Ayrıca fabrikada el işi yapabilecek işçi çok olsa da, Çin’in de çok büyük bir kalifiye eleman sorunu bulunuyor. Teknik bilgi gereken üretimler, kalifiye mühendis ve deneyimli çalışanlar olduğu sürece Çin’in kendi yarattığı tehditten korunabileceği söyleniyor.

Çin hala büyük bir  kapalı kutu. Çok ciddi bir dış tehdit ve aynı zamanda patlamaya hazır bir bomba. Alım gücü açısından uçurumlar yaşanıyor. Azınlık iyi ekonomik koşullarda yaşarken, çoğunluk fakirlikle mücadele ediyor.

Fransa


Fransa’nın, Avrupa Birliği Anayasası referandumu: Avrupa ve Türkiye gündemini 29 Mayıs’a kadar meşgul edecek en önemli olaylardan. AB’nin bundan sonraki olası gidişatının kamuoyundaki muhasebesi bu referandum sonucunda belli olacak.

Burada taraflar bu referanduma nasıl bakıyor bunu görmek çok önemli. Kendimizi ve bire bir ilişkide olduğumuz Avrupa Birliği’ni anlamanın en kolay yolu bu.

Türkiye’de çoğunluk AB Anayasası’na verilecek “hayır” oyunun “Türkiye’ye hayır” demek olduğunu düşünüyor. Bir vuruşta Türkiye’nin Avrupa projesi hayali bitiyor. Bu olayları son derece basitleştiren bir bakış, olayın diğer kahramanlarına bakınca durum daha iyi görülüyor.

Öncelikle AB içindeki kamplaşmadan söz etmek gerekiyor. Görüşlerden biri, git gide siyasi ve ekonomik olarak birbirine yaklaşan ve sonunda federal denebilecek bir yapıya sahip bir Avrupa hayal ediyor.

Diğer görüş ise ulus devletlerin yaşamaya devam ettiği, AB’deki birliğin sadece ekonomik alanlarda kullanılması gerektiğini düşünüyor. Bu ikinci kampta özellikle İngiltere yer alıyor. Birinci kampta ise Almanya ve Fransa ağırlığı olan ülkeler.

Tam 29 Mayıs günü, Brüksel’deki AB diplomatları birinci kamptaki Fransa’nın duruşunun değişip değişmediğini öğrenecek. Fransada’ki politikacılar 29 Mayıs referendumunu Türkiye’nin AB’ye kabulü gibi gösterip, şu anda Türkiye’nin AB üyeliğine ısınamamış Fransız kamuoyunu karıştırıyor. Biz de Fransa’da tam bu noktada görünen, belki de sadece mayıs ayı için geçerli fikirlerden kendimize pay çıkarıyoruz. Bu oylamada sınav verecek olan Fransa’nın siyasi olarak daha entegre bir AB’ye inancı, Türkiye’nin AB’de istenilip istenilmediği değil.

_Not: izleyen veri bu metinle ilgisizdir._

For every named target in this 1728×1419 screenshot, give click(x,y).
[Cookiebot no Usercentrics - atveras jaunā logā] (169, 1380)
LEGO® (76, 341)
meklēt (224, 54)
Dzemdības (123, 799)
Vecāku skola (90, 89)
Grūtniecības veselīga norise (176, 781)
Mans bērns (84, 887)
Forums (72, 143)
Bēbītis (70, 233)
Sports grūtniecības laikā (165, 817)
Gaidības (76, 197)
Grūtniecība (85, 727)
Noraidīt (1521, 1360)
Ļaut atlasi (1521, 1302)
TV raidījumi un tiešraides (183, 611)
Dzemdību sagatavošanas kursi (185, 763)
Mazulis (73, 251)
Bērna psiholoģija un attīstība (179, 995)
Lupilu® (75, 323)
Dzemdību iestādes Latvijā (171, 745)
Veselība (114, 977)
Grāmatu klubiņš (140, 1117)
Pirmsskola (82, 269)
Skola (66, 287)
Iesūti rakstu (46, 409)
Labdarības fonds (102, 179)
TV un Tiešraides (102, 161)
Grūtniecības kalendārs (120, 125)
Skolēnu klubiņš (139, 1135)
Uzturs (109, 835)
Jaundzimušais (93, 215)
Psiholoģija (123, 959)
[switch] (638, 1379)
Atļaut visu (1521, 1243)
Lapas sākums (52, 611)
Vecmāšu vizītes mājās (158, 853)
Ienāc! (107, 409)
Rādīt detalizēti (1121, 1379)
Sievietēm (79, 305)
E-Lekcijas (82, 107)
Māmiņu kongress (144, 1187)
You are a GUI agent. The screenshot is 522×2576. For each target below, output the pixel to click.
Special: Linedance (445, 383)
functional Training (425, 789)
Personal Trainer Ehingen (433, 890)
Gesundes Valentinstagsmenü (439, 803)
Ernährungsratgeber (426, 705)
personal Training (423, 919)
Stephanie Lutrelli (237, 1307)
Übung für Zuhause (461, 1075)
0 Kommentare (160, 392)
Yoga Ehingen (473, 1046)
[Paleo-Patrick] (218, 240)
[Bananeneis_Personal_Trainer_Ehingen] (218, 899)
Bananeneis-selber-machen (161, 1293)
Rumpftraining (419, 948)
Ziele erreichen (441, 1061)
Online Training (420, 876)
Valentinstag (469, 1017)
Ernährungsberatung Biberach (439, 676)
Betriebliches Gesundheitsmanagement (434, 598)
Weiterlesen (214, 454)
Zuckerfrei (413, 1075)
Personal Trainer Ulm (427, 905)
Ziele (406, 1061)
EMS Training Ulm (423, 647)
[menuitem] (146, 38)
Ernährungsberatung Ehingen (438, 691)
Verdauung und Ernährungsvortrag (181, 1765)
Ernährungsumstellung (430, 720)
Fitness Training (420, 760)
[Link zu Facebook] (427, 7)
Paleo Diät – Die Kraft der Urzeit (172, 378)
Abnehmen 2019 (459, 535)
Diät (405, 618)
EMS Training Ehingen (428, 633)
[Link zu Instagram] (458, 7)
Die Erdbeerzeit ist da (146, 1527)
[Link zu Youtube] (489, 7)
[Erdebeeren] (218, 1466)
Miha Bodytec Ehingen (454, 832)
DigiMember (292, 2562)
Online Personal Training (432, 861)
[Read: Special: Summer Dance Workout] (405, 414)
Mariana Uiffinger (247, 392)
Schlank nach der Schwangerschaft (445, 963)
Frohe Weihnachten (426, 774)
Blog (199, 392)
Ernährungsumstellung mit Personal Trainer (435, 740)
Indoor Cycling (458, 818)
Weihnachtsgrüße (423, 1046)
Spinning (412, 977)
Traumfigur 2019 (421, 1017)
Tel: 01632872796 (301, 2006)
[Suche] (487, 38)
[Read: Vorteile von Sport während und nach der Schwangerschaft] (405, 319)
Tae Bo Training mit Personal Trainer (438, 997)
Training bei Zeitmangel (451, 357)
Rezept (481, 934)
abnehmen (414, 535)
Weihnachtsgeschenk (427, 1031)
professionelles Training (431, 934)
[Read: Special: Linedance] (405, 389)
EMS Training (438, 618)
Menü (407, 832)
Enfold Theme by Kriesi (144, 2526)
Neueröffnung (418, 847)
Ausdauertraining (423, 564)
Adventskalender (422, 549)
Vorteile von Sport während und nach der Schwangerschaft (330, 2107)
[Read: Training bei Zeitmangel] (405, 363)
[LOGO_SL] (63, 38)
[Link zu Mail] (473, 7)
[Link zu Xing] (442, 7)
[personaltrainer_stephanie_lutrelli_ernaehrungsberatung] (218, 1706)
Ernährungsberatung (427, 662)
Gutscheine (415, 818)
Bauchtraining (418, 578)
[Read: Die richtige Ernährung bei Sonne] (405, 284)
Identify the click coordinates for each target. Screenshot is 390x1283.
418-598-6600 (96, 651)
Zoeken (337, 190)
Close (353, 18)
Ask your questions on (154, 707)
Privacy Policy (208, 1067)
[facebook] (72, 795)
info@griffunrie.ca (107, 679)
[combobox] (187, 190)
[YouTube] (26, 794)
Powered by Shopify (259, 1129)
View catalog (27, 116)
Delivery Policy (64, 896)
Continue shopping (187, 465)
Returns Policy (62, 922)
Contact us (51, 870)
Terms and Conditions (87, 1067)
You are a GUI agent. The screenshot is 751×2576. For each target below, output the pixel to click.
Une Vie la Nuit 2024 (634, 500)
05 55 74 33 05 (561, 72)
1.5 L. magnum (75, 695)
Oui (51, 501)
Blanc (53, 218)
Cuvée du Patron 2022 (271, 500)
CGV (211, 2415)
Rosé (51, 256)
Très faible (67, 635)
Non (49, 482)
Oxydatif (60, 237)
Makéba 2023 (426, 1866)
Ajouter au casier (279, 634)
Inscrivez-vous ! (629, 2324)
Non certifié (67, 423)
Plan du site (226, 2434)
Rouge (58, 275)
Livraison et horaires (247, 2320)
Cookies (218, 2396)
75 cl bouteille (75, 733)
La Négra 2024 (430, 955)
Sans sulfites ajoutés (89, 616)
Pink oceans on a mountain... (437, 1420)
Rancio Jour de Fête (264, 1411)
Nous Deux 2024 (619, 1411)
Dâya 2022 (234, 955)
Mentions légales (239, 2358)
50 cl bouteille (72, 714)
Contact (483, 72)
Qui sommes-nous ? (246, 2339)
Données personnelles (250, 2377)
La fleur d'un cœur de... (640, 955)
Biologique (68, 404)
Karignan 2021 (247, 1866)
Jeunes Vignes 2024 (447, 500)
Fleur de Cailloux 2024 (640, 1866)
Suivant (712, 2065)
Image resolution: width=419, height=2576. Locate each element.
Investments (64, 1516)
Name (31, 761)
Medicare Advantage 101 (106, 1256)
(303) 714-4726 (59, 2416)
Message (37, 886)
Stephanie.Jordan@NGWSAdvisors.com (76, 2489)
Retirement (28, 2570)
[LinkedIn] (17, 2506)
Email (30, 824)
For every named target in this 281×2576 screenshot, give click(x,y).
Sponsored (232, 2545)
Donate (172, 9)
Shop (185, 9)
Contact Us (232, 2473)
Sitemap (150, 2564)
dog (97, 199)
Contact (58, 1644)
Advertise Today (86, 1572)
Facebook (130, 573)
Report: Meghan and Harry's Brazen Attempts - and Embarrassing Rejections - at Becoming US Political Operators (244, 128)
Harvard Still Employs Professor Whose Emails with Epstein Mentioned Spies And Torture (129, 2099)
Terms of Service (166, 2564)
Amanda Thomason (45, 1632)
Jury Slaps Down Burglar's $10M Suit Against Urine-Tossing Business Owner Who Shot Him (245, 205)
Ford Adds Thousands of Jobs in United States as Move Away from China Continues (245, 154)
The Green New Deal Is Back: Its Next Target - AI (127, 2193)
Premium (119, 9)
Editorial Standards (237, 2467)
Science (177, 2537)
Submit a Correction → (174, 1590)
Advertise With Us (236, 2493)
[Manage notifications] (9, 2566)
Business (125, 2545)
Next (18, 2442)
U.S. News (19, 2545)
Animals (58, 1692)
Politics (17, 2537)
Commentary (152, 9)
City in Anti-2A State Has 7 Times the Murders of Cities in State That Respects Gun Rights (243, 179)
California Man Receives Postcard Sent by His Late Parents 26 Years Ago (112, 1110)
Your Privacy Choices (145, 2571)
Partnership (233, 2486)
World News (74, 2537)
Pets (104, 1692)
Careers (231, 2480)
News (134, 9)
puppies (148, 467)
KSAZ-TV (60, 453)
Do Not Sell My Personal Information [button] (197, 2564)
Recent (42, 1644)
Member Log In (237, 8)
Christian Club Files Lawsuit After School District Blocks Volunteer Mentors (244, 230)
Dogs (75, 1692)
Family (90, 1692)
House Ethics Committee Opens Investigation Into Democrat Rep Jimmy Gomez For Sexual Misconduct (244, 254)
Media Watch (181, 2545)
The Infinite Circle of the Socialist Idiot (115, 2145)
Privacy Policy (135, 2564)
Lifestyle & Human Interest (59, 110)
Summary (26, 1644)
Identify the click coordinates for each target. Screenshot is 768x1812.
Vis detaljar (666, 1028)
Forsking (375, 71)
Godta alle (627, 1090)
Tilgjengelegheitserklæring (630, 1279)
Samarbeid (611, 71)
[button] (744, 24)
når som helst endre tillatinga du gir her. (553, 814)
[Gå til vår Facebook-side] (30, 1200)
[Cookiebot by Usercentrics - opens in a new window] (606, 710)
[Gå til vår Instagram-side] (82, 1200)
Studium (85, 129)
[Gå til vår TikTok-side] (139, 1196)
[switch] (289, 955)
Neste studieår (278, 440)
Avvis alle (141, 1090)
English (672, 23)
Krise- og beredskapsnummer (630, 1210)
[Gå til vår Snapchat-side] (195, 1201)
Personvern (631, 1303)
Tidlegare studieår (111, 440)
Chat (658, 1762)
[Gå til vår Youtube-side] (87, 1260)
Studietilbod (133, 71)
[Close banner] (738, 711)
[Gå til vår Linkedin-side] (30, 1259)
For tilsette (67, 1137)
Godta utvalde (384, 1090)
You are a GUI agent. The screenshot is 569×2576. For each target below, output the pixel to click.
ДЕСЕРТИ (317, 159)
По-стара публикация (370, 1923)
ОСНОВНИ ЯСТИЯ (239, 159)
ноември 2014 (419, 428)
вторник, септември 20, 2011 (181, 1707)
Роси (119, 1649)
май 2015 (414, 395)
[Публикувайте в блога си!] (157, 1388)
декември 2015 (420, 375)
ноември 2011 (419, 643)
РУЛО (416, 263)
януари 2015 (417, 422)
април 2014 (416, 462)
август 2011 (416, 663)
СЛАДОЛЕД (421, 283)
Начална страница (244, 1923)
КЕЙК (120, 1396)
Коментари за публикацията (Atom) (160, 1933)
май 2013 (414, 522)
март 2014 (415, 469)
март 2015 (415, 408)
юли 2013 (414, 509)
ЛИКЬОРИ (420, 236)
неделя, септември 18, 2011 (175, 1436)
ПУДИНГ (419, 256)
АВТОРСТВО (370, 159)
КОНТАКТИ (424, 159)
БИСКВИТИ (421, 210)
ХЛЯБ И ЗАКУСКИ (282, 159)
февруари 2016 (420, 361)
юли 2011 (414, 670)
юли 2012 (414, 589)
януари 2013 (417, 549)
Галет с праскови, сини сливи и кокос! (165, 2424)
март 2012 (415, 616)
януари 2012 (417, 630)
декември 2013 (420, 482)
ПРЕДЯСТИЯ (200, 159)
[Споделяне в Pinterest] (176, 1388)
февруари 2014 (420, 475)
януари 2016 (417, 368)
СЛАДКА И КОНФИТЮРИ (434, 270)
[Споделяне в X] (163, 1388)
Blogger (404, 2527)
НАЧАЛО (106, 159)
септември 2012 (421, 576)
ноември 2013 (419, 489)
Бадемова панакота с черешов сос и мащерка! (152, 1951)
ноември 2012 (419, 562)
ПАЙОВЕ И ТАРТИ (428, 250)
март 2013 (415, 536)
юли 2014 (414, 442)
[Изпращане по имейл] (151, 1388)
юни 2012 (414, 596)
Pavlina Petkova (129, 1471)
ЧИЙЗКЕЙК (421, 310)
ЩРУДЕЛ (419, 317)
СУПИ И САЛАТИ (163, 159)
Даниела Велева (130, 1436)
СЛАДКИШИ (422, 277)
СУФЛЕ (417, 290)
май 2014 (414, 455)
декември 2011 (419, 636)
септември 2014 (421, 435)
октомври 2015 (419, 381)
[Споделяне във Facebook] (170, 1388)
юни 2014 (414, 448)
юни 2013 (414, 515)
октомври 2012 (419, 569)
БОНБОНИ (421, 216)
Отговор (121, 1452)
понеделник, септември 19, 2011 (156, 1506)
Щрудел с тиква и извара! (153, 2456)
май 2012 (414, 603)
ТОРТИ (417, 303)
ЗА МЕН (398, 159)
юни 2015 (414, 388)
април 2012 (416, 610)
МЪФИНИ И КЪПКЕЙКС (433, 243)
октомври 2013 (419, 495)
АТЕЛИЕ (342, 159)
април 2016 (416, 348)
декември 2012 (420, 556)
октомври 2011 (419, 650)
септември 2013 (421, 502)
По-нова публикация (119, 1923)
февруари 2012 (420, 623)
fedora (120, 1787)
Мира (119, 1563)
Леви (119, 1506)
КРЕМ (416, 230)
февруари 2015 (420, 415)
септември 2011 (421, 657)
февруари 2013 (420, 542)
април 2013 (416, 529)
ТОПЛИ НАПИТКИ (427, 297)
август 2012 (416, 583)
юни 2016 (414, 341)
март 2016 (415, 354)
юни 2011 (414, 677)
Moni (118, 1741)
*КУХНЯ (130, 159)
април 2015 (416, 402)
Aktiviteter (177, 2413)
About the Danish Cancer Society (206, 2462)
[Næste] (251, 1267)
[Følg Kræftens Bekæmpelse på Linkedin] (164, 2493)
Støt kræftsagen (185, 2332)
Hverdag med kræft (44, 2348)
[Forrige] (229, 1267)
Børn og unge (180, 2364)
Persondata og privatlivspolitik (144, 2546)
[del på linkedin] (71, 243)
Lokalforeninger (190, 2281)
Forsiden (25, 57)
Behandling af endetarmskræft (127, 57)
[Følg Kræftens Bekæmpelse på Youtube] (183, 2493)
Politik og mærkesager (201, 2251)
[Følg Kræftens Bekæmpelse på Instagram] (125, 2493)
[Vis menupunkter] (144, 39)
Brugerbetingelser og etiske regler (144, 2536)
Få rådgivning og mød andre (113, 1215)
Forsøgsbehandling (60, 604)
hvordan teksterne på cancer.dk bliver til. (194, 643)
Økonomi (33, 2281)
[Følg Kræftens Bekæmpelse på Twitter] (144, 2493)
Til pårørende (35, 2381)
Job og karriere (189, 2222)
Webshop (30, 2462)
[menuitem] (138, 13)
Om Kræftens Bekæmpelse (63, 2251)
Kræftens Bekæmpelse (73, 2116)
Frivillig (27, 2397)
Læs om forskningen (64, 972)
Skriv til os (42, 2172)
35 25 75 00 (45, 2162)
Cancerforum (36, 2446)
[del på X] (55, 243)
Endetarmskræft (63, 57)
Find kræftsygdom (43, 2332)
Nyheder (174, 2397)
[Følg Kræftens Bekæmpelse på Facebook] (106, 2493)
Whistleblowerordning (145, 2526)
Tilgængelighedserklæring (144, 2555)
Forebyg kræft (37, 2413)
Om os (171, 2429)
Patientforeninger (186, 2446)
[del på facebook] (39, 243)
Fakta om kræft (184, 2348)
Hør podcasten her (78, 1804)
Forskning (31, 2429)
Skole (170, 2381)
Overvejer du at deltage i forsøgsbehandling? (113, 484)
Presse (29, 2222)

Tabii Fransız politikacılar halkın Türkiye “”korkusu””nu hedef olarak görebiliyorsa, Türkiye istenmiyor tezi geçerli görünebilir. Ama şunu düşünelim, biz bu ülkenin geçirdiği değişimleri Avrupa’ya ne kadar iyi anlatabiliyoruz. Fransız kamuoyunun Türkiye hakkındaki fikirleri orta vadeli iletişim stratejileriyle değiştirilebilir.

Fransa’daki referandum sırasında yara alacak olan Türkiye’nin üyeliği değil, Avrupa’nın birbirine yakınlaşma yolları. Brüksel’deki AB diplomatlarının kafası karışık; eğer Fransa’dan AB Anayasası’na hayır oyu çıkarsa entegrasyonu bir ileri aşamasına nasıl taşıyacaklar? Henüz B planı geliştirilmiş değil. Asıl korkulan, hazırlıksız yakalanmak.